**Source extract:**
The bullet struck one of the policemen in the side.
“The vehicle stopped and he said he get shoot.” The ranks returned fire and managed to retreat with the wounded rank, who died before they could reach a hospital.
Then there was another time when we had a confrontation with the ‘Fine-man’ gang. One of them, who was hiding in a hole, tried to throw a grenade at us, but at the same time we shoot, and he go down back in the hole with the grenade and it go off and killed him.
But a young policeman get shot in the leg, and he was bleeding a lot. When we reached to Georgetown, his eyes were rolling, the whites turn up, and I knew he wouldn’t make it.”
TRACKED BY GUNMEN
By then, the veteran was known to the gunmen, and even out of uniform and while off duty he wasn’t safe.
By then, many ranks were no longer wearing their uniforms and other had even turned in their badges. Like his colleagues, the veteran had grown a beard. But despite this the gunmen still found him.
“I visited girl at A Field, Sophia, just after dusk one day. We were standing near a bus ‘gaffing’, and I see a car pass and the occupants took a good look at me and then pass back, and her mother say why y’all don’t go somewhere else and gaff.
We entered the bus. You know, people think tinting your vehicle windows is a good thing, but if that bus was tinted all two of us would have been dead.
“I wind up the windows. I had my gun in my waist and about to close my door, and she say, ‘is who making theyself a fool?’”
“I looked and saw some fellows with shirts wrap around their faces coming out of her street, ducking and coming. The men go up to the vehicle, and I heard a gunshot hit the side window, but these men was ‘green’ men, because seasoned men would have shot from the front of the vehicle.
“I jump out and run, and I hear one who running behind me say ‘alright, we guh kill she sk—t.’ So I turn round, and I pelt the first corn (shot), and I see he (the gunman) fall, and he got up and run. The pregnant girl who was with me jump out the bus and jump in a trench with she big belly.”

**Exercise description:** Render this sentence from the police veteran's account in Spanish: "Like his colleagues, the veteran had grown a beard." None of the extracted records are needed for this work.

Extracted records:
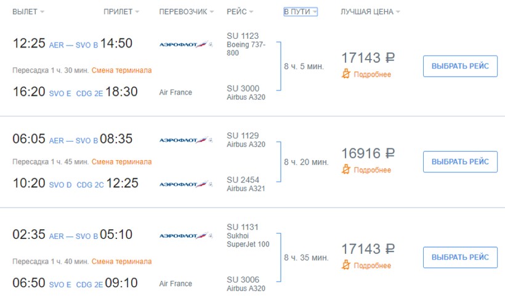Click the Aeroflot logo for flight SU 1123
This screenshot has height=300, width=505.
click(x=185, y=45)

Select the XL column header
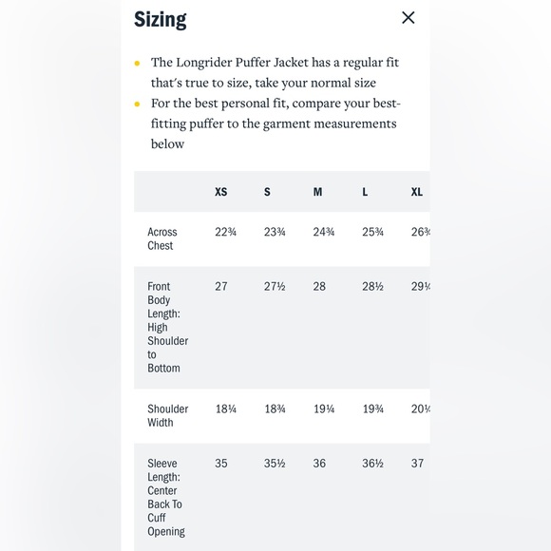pos(417,192)
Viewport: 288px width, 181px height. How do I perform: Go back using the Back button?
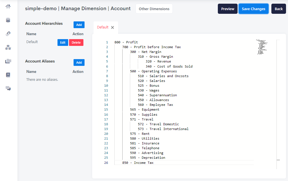pos(278,9)
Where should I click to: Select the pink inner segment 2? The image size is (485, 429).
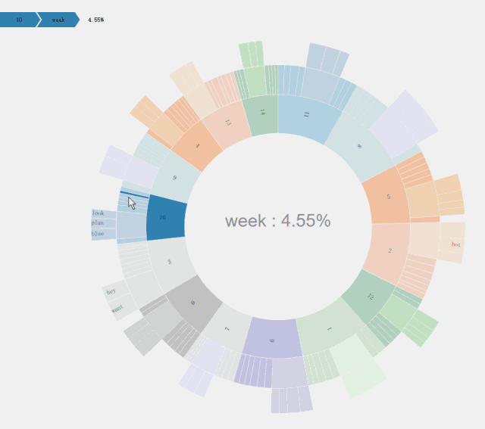coord(389,250)
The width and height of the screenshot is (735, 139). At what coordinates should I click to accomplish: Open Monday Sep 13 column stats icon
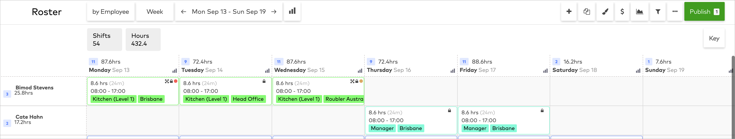pos(174,71)
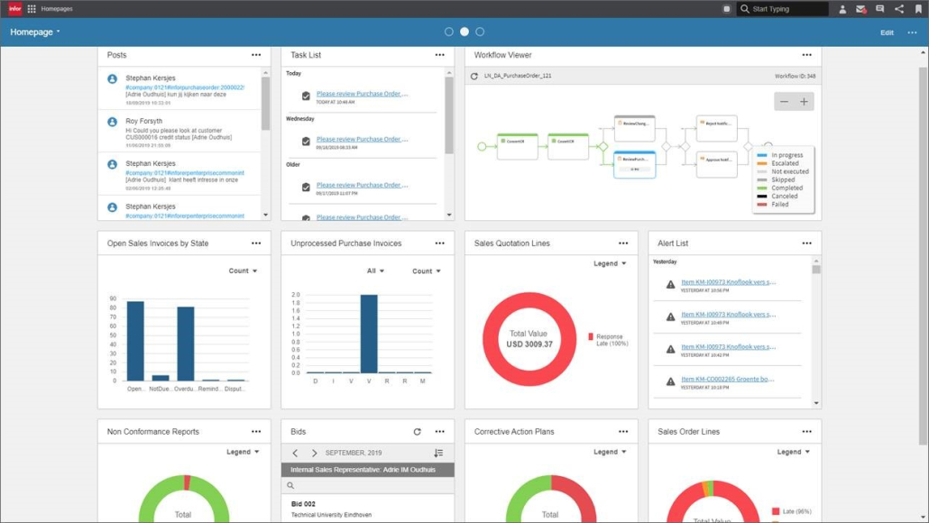929x523 pixels.
Task: Zoom in the workflow with plus button
Action: coord(804,102)
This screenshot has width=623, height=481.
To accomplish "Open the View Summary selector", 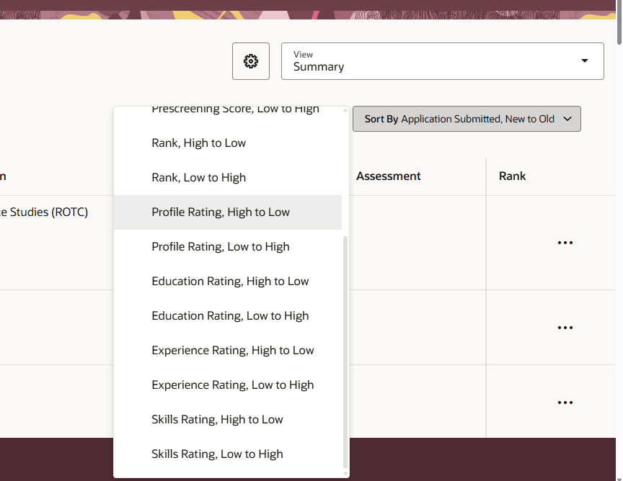I will pyautogui.click(x=443, y=61).
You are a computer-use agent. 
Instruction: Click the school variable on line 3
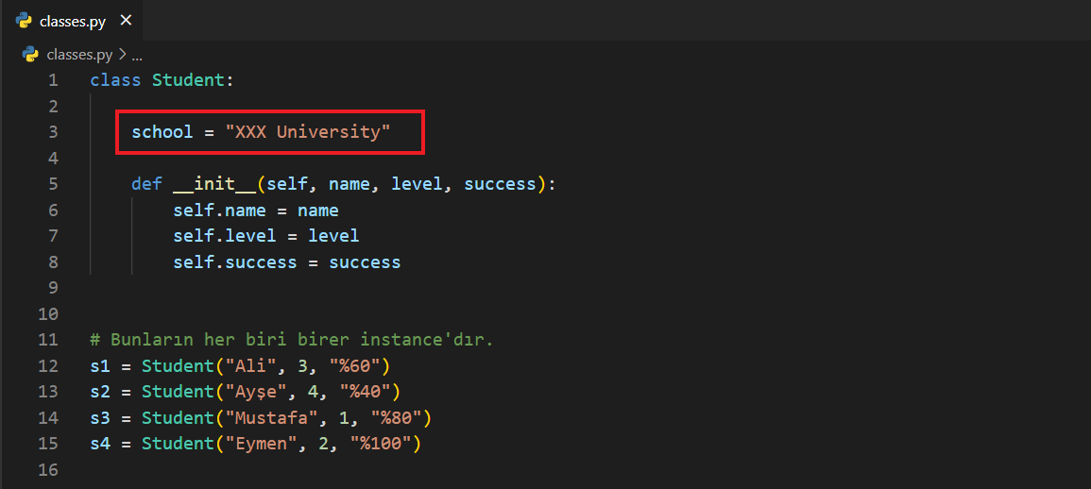click(x=162, y=132)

**Exercise answer:** Como sus colegas, el veterano se había dejado crecer la barba.